Cuando poco después la tempestad cesaba, cuando entreabríase aquel cielo sombrío, oscuro limbo de una desastrosa noche, transparentando en el Oriente nacarado y límpido el pabellón granate de la aurora; cuando las brisas de Levante murmuraban en la selva como un leve y susurrante suspiro, aromatizando el ambiente, purificado ya, con el aura de las flores del campo, y cuando en fin la naturaleza, anhelante y fatigosa empezara a sacudir su letargo, arrullado por el trino de los pajarillos, el monarca desaparecía con sus tercios, desasosegado y pensativo, y tomaba la vuelta hacia León, en medio de un sepulcral silencio, semejante a una marcha fúnebre.
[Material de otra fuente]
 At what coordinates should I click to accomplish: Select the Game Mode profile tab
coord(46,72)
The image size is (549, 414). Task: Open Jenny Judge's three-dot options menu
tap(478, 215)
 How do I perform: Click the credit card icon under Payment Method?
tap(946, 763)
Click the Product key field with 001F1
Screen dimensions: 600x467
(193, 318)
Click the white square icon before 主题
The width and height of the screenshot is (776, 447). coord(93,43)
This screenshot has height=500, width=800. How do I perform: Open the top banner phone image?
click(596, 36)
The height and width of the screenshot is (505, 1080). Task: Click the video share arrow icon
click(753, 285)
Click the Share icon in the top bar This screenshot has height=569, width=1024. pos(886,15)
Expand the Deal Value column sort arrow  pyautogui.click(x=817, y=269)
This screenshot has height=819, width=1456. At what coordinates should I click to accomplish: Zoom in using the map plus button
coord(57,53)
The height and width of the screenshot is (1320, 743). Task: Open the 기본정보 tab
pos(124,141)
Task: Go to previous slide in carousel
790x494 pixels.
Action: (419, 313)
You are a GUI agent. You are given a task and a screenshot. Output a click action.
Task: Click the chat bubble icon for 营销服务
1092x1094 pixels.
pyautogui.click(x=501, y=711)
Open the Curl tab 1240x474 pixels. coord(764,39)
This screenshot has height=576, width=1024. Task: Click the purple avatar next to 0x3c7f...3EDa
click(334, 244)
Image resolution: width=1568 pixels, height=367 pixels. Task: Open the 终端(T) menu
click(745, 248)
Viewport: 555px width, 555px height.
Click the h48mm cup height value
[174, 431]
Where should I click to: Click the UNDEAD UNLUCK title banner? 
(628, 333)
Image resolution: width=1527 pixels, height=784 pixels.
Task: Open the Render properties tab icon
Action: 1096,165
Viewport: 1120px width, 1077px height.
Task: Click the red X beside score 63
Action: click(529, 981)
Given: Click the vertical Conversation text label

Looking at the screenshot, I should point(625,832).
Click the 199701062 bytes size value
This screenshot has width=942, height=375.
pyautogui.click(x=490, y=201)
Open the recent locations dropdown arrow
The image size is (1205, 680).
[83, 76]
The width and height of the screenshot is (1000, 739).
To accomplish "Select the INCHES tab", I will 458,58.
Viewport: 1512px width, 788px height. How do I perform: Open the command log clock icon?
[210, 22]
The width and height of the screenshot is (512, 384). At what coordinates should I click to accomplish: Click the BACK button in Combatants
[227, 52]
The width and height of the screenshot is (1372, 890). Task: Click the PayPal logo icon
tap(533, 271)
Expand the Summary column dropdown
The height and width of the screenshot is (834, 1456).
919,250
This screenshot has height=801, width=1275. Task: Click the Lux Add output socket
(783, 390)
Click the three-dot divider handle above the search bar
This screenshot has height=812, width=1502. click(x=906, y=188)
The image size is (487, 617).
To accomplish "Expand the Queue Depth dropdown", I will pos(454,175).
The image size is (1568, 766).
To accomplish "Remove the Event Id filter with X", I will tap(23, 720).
Y mientras tanto, bajo aquel horizonte despejado ya y sin nubes bajo aquel pabellón de plateados astros que la luz del crepúsculo empezaba ya a amortiguar, alzábase un cono impuro, una mancha flotante, aplomada y densa como el penacho de un volcán en erupción y rodeado siempre de un enorme círculo de llamas; corona de fuego invisible casi a la luz matinal de aquel día tan risueño, semivelado luego por ligeras nubecillas errantes, brumas juguetonas del crepúsculo, velo sutil y diáfano que ocultara el rubor de ese espléndido sol naciente que escondido entre aquellos celajes flotantes a impulso de los céfiros, parecía enlutado o avergonzada acaso ante aquella escena, ante aquel sombrío testimonio de ese escándalo abominable de la historia.

Aquello eran los restos calcinados del formidable castillo de Altamira; envueltos en la nebulosa bruma del incendio que oscurecía por aquella parte el esplendente espacio y alzábase potente destructor, rebrumando en los aires devorando la ostentosa fábrica y propagándose espantosamente a los bosques y selvas contiguos que ardieron durante muchos días, después de los cuales, y en medio de aquel cuadro asolador y exterminio que llevara el pánico a toda la comarca, solo quedaron en pie los mutilados paredones, calcinados y vacilantes que aun hoy existen, como una hita maldecida, huella infamante de execración y oprobio.